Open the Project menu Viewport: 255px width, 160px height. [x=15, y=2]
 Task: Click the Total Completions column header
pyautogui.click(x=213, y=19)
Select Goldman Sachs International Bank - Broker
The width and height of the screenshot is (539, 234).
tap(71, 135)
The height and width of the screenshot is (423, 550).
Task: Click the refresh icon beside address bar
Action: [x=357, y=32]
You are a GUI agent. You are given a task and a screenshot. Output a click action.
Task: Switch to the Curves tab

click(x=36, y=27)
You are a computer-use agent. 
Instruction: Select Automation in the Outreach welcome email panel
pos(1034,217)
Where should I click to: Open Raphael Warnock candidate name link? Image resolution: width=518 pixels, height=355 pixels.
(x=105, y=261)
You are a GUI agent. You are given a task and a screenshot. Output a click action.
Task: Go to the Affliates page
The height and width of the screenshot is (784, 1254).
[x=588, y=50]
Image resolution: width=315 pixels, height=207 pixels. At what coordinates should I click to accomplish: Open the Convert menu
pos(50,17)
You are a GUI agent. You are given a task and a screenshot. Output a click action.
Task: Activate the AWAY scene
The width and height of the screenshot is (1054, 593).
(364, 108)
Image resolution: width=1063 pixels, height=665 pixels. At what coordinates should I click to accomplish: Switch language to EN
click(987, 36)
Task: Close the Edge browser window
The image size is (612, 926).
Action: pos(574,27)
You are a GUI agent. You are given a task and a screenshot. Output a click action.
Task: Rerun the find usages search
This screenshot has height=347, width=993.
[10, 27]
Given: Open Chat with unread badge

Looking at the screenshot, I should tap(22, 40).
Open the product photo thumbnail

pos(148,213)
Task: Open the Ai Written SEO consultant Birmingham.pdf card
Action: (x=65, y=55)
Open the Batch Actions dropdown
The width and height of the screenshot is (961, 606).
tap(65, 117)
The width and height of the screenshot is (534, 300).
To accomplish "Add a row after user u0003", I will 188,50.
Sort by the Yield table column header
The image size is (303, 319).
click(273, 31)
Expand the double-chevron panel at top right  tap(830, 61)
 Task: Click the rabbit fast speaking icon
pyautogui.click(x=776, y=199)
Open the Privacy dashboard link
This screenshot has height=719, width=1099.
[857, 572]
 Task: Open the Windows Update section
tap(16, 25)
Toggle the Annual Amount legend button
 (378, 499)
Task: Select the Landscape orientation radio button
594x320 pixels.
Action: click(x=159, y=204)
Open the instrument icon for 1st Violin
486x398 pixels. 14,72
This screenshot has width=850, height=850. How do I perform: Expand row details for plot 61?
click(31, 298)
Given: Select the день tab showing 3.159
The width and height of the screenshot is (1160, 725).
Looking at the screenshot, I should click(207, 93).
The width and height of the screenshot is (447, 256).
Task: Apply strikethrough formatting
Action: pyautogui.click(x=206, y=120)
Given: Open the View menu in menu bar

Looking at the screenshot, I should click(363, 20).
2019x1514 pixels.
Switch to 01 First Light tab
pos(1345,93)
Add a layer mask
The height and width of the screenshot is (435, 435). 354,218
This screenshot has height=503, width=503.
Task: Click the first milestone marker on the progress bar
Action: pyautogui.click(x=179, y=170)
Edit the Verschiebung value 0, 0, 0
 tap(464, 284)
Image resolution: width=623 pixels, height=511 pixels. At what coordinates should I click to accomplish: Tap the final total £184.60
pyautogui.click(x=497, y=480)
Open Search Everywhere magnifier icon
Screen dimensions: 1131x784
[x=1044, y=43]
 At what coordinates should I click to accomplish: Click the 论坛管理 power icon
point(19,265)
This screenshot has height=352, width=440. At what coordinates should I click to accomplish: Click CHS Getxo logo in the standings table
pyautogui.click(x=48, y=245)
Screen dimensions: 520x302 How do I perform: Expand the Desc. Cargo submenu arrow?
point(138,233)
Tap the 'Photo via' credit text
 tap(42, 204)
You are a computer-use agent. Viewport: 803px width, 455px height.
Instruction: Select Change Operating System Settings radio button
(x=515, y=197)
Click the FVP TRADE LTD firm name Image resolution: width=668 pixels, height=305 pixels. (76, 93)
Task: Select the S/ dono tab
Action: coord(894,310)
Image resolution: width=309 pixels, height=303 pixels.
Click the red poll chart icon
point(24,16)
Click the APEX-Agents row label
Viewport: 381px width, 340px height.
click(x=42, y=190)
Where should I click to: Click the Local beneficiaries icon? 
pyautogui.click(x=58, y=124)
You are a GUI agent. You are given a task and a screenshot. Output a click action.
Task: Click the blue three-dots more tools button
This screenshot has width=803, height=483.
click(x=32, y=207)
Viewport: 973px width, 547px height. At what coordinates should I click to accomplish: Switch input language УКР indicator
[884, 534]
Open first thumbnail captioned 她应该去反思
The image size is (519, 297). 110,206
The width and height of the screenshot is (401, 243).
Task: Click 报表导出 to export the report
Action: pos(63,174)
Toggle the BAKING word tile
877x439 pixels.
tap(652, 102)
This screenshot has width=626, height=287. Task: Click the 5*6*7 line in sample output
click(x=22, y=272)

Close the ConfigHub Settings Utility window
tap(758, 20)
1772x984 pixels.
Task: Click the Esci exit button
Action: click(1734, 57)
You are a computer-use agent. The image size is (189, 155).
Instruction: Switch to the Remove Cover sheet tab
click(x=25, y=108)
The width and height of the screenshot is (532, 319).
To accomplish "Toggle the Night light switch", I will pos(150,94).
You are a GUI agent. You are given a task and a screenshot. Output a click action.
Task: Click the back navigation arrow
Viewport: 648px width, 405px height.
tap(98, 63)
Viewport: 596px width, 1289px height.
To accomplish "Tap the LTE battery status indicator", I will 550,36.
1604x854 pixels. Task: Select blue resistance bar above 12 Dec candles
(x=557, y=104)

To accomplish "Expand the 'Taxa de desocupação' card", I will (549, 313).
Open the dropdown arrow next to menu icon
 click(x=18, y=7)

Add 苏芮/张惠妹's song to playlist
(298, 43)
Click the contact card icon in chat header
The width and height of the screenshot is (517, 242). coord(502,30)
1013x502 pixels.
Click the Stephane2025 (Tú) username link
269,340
----
| Work required |
After reading through the material, report every line that holds "computer".

| Exercise solution |
You are a computer-use agent. 
You are a computer-use agent. Viewport: 803px width, 455px height.
You are a computer-use agent. The image size is (189, 155).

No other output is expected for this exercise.